Exercise instructions →
Beginning with the line that contains "Given: Minimize the Magician window", print each line to the end of the data exactly. Omit the pictures.

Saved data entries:
== Segment start ==
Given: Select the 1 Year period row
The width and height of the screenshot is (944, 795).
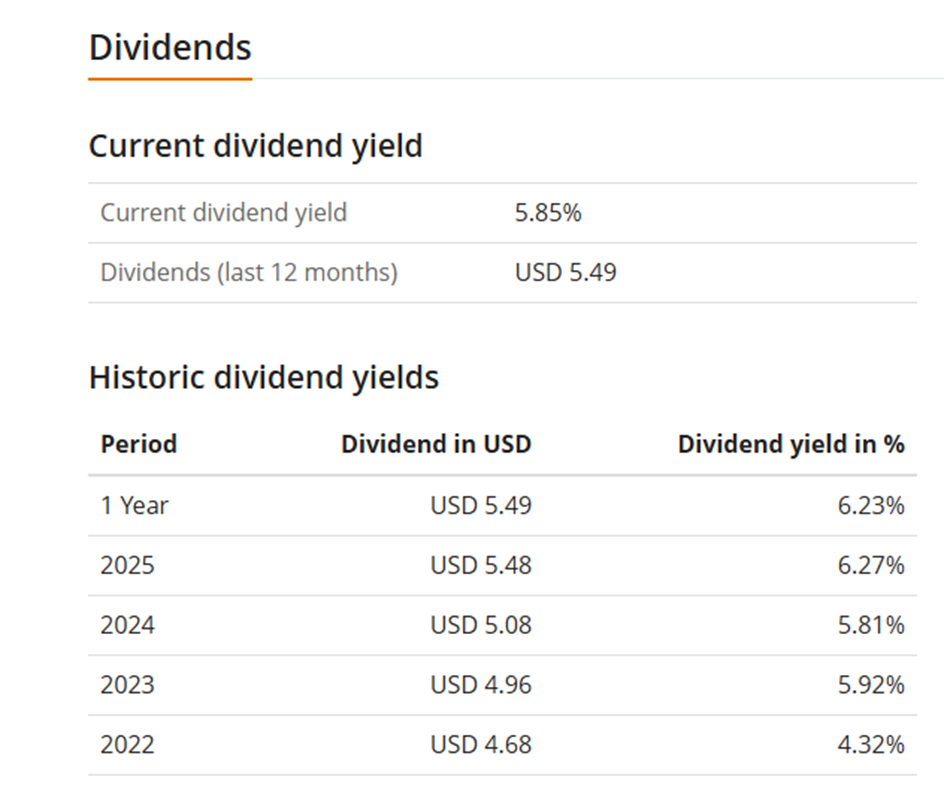Looking at the screenshot, I should point(135,506).
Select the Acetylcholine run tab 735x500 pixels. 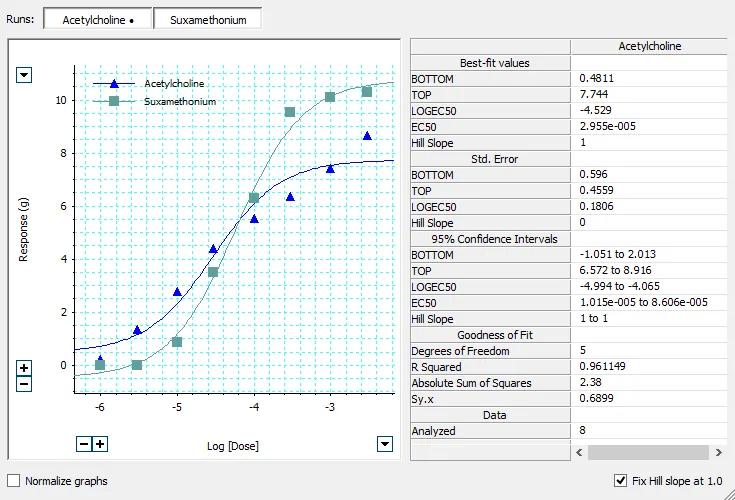point(97,19)
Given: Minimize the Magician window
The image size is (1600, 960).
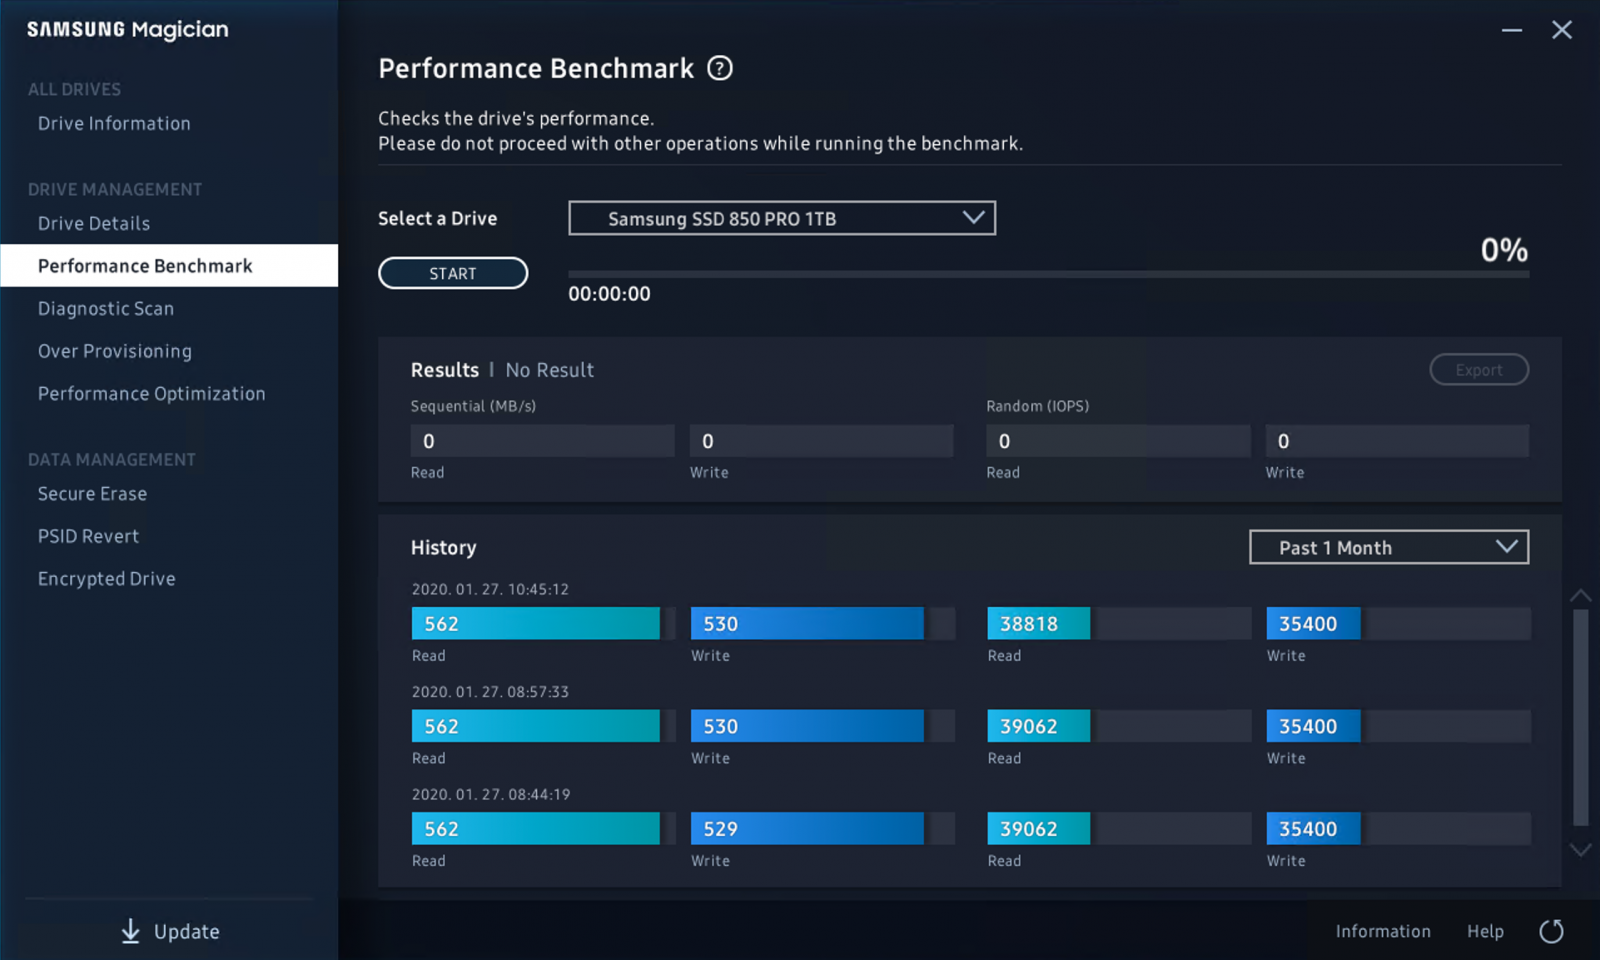Looking at the screenshot, I should 1511,30.
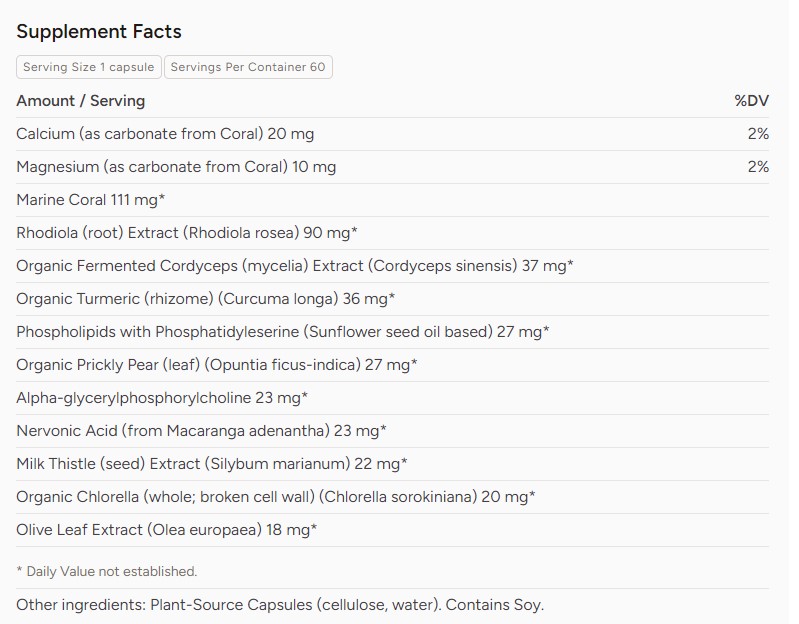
== Segment end ==
Output of the exercise →
Given: Minimize the Magician window
The image size is (1600, 960).
Looking at the screenshot, I should 1511,30.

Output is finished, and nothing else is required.